All experimental procedures involving animals were approved by the Institutional Animal Care and Use Committee of the University of California, San Francisco, and conformed to the National Institutes of Health Guidelines. All animals were fed standard rodent food and water ad libitum, and were housed (5 mice per cage) in sawdust-lined cages in an air-conditioned environment with 12-h light/dark cycles.

Wild-type male mice (C57BL/6J, 10–12 weeks old) were purchased from Jackson Laboratory (Bar Harbor, ME). C-C motif Chemokine receptor-2 red fluorescent protein (CCR2RFP/+) CX3CR1 green fluorescent protein (CX3CR1^GFP/+) mice (10–12 weeks old)¹⁴  were provided by Katerina Akassoglou, Ph.D.; Israel F. Charo, M.D., Ph.D.; and Kim Baeten, Ph.D. (Associate Investigator, Associate Director, and Postdoctoral Fellow, respectively, University of California, San Francisco Gladstone Institute, San Francisco, CA). CCR2 and CXCR1 are acronyms for chemokine (C-C motif) receptor 2 (monocyte chemoattractant protein-1), highly expressed in bone marrow-derived macrophages, and CX3C chemokine receptor 1 (fractalkine receptor), highly expressed in resident microglia, respectively.

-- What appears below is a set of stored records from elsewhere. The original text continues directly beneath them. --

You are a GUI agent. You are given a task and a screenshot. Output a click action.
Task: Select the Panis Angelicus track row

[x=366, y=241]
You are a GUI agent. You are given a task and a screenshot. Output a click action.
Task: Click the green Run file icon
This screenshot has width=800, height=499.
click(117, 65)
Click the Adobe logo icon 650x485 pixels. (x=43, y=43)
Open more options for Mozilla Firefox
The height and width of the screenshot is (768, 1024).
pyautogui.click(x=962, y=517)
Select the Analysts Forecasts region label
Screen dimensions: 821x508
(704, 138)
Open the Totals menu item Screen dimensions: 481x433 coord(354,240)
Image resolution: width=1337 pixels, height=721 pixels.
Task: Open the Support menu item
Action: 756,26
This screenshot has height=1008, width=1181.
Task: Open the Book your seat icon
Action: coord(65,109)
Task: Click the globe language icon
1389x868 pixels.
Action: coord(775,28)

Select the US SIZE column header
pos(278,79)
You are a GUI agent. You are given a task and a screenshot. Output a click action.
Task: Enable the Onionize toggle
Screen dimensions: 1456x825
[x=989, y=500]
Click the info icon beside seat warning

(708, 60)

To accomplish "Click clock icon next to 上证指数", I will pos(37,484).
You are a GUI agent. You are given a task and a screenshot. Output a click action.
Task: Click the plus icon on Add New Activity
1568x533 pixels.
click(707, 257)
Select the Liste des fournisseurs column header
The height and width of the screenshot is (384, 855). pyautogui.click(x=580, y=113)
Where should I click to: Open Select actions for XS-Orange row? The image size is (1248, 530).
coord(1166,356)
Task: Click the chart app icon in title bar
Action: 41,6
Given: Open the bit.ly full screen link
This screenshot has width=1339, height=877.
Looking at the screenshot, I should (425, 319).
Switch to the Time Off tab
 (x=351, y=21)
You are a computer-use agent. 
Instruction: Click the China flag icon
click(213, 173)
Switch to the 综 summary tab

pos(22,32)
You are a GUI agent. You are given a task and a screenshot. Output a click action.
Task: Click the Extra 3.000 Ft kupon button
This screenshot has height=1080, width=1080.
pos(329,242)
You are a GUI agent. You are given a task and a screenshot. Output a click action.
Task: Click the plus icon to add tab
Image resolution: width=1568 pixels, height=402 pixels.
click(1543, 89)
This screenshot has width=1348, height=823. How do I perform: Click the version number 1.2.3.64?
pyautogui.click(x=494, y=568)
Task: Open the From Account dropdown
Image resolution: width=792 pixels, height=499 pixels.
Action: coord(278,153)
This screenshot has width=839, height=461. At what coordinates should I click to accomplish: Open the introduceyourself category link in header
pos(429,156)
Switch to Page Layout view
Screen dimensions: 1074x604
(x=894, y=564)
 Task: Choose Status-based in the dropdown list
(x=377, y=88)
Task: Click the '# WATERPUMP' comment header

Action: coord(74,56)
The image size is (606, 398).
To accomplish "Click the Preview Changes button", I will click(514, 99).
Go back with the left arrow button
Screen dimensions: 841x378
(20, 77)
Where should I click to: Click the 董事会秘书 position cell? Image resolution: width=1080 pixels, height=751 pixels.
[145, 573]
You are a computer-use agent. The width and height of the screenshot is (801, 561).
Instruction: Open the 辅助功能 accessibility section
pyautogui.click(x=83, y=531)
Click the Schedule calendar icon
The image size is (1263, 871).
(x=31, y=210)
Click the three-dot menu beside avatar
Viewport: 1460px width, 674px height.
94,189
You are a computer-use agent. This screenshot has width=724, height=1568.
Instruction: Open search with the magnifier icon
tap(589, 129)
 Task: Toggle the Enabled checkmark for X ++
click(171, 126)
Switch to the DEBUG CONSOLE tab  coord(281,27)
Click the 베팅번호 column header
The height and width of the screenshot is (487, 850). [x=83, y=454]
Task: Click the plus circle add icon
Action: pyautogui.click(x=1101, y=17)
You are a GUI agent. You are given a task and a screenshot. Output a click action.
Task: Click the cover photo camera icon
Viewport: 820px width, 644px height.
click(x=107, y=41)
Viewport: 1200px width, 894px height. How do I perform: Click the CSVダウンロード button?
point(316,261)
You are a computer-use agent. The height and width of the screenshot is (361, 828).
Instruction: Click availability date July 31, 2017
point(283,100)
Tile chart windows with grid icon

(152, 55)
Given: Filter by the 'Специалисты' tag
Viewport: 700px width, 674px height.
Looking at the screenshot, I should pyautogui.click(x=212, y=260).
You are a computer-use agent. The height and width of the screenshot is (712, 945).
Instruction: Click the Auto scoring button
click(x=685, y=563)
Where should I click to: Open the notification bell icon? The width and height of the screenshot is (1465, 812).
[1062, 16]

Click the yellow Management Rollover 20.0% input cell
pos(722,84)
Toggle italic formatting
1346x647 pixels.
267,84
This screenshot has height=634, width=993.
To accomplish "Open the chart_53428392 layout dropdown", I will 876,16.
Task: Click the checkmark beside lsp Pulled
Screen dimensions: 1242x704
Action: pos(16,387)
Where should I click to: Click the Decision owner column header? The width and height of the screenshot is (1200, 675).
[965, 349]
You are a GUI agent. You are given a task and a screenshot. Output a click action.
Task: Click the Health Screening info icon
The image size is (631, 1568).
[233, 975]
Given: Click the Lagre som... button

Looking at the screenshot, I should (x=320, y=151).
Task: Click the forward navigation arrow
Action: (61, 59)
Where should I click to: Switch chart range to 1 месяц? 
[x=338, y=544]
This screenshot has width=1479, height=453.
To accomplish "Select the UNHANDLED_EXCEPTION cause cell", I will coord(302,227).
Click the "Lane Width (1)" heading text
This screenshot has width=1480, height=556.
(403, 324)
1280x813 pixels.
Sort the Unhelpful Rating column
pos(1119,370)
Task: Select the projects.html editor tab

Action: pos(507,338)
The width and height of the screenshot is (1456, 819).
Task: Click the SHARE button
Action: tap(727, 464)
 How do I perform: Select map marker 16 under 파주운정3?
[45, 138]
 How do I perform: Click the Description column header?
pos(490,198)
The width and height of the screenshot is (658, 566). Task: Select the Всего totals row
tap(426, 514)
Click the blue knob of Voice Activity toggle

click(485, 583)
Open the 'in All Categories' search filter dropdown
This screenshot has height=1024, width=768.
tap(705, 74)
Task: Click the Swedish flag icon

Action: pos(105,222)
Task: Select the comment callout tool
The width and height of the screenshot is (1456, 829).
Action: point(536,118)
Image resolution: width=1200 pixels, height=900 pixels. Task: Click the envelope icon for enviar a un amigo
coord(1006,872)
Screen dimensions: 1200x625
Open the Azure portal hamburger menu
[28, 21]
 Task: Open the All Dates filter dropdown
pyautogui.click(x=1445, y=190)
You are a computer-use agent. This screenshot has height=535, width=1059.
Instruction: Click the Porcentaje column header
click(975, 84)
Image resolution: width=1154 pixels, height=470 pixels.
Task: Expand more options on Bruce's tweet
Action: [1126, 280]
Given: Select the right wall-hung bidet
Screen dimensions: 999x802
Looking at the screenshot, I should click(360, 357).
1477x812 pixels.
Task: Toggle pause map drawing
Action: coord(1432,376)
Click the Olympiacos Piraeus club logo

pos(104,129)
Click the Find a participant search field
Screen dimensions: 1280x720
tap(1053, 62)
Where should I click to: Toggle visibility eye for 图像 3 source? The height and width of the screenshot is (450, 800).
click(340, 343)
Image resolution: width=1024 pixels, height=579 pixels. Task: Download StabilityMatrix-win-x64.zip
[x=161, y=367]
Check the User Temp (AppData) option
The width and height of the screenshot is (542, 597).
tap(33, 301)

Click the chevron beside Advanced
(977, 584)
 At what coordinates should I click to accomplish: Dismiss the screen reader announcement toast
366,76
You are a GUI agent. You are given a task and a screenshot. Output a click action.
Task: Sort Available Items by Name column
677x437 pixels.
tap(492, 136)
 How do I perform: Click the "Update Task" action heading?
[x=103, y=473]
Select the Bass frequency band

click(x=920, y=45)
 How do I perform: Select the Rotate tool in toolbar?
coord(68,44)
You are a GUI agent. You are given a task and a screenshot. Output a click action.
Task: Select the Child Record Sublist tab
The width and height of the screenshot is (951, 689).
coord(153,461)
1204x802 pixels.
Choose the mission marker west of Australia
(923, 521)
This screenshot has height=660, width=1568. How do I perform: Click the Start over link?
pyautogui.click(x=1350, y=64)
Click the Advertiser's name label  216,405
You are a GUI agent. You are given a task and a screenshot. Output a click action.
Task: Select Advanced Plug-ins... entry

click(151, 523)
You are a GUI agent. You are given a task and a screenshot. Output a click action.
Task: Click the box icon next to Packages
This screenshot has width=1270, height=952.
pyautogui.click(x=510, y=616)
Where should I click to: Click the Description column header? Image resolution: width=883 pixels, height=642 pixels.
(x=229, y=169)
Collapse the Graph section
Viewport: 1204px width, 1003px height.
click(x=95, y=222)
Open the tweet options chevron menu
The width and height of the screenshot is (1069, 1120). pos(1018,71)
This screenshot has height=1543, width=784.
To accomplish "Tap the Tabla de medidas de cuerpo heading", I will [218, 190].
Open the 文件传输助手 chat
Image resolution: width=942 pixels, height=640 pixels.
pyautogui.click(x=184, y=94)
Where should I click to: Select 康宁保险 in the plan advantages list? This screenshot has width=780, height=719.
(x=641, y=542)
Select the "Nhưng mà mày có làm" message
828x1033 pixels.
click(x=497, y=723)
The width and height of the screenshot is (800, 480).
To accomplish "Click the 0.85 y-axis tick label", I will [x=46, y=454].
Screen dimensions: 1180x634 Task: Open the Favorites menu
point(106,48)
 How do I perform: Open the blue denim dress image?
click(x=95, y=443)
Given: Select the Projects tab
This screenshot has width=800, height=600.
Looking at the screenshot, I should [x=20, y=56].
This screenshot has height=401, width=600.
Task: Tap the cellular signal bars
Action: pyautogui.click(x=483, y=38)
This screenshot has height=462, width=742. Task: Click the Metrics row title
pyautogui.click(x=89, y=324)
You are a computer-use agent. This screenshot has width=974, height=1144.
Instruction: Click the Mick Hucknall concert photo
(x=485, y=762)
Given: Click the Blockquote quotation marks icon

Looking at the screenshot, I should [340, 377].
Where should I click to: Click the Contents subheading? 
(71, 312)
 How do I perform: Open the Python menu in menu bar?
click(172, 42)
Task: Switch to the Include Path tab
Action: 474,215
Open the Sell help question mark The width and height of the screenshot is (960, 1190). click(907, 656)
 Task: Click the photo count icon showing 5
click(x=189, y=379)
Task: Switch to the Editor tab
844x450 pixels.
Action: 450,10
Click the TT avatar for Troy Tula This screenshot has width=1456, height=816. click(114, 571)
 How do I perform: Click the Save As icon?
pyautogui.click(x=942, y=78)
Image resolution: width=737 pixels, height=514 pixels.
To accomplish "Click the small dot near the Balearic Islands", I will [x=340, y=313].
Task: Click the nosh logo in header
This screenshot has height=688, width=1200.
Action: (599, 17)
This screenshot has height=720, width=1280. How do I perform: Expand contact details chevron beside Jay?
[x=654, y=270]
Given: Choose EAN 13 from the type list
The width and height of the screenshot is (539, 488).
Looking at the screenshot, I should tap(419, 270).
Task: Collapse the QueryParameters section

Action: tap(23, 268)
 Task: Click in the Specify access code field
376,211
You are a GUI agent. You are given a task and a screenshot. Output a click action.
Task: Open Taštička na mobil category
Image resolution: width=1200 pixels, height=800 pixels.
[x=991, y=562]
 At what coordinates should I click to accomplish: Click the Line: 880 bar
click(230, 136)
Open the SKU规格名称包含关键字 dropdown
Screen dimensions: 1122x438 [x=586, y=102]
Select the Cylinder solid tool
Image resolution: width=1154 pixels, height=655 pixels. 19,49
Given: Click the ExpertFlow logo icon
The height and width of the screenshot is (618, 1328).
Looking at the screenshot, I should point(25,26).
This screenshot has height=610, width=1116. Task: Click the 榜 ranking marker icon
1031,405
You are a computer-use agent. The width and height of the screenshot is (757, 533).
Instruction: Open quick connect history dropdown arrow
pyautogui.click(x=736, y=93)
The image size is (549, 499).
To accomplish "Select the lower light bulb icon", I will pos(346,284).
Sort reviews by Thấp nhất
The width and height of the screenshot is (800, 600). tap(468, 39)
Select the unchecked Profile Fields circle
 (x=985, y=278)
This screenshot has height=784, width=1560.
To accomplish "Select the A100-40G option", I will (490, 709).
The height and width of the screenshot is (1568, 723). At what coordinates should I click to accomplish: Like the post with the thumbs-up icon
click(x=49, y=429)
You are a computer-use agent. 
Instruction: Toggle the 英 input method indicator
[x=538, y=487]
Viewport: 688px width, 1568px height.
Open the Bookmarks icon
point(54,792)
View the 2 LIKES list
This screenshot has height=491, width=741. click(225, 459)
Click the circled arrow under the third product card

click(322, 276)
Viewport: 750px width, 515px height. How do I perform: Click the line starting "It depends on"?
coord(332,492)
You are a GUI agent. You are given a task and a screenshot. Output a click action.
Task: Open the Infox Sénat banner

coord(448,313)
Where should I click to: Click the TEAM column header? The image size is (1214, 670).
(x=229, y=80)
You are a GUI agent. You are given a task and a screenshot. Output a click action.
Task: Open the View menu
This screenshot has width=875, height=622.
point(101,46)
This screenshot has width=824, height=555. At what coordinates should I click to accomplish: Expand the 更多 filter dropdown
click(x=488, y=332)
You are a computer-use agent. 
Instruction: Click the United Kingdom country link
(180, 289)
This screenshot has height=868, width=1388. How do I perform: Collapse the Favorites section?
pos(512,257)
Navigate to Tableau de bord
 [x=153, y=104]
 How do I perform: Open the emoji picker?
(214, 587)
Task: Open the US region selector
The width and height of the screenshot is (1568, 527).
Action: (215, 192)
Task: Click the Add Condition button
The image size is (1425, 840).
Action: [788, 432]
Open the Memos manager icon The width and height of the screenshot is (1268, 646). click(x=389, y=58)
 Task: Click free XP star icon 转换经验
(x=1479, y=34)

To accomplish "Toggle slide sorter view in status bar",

Animals were tagged and randomly allocated to each group before any treatment. Researchers blinded to the group assignment performed all neurobehavioral tests, infarct volume, and cell counting. Based on preliminary data, in corner tests, there was a standard deviation of 15% in the percentage of left turns 3 days after permanent middle cerebral artery occlusion (pMCAO). We estimated that a sample of nine mice per group was necessary to find a significant difference between the pMCAO mice and the pMCAO+bone fracture mice with 80% of power if the difference was 20%. For this reason, we included n = 10 mice per group for each behavior test’s comparison.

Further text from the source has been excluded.